121.5 ELTs have several disadvantages, the biggest being that the beacon transmits an anonymous signal and that means SAR (search and rescue) teams must physically investigate each occurrence. Other disadvantages include false signals from non-ELT sources and the fact that early models often go off when they shouldn't. In fact, ELTs manufactured under the original TSO -C91 have a high rate of false alerts that consume a large amount of resources. Fewer than 2 in 1000 alerts are actual emergencies. That's why I train pilots to monitor 121.5 as part of their shutdown procedure to be sure their ELT has not been mistakenly activated by a firm landing or a defective crash sensor.

When a 121.5 MHz ELT is activated, either by mistake or as part of a crash sequence, it can take a couple of satellite passes to verify the general position of the signal. That process might take up to three hours. Newer and more expensive ELTs broadcast on 406 MHz, they broadcast the aircraft's identifier, and they can be located much more accurately by geostationary satellites. And the latest advance is an ELT that include its GPS location on 406 MHz, which can save precious time in a real accident scenario.
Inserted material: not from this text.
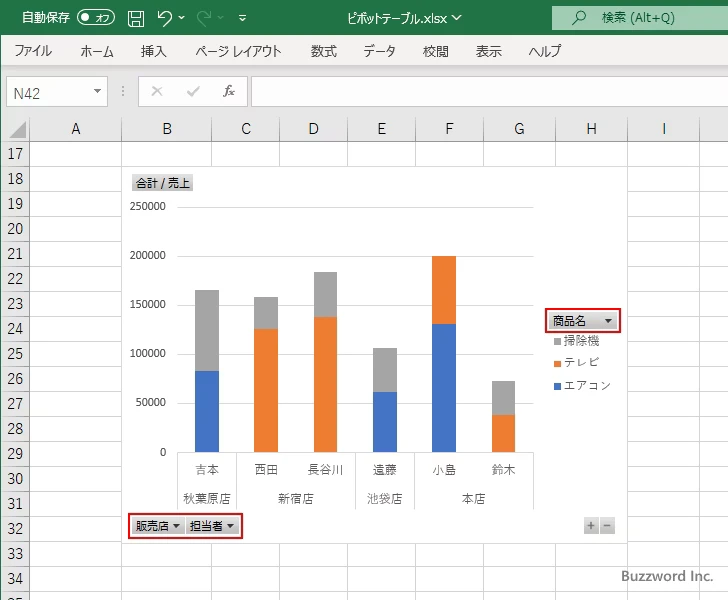Open Customize Quick Access Toolbar arrow

[243, 18]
Given all these advantages, it's easy to understand why all 121.5 MHz ELTs will be phased out in the U.S. and must be replaced with 406 MHz units by February 1, 2009.
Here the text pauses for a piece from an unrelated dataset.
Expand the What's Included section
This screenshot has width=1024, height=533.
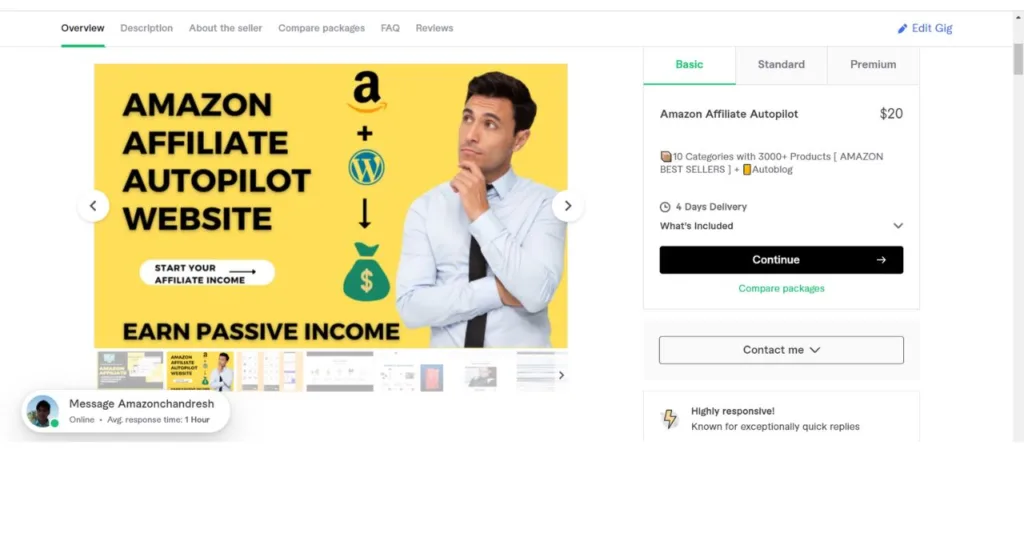pos(897,226)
As we were putting our aircraft away, an airport security vehicle came by and asked if we had checked our ELT. We told him it wasn't us and I decided to do some detective work of my own. Without specialized equipment, it can be difficult to determine which aircraft has an ELT that has been activated. Here's a simple procedure I use to identify which aircraft parked on the ramp has an activated ELT.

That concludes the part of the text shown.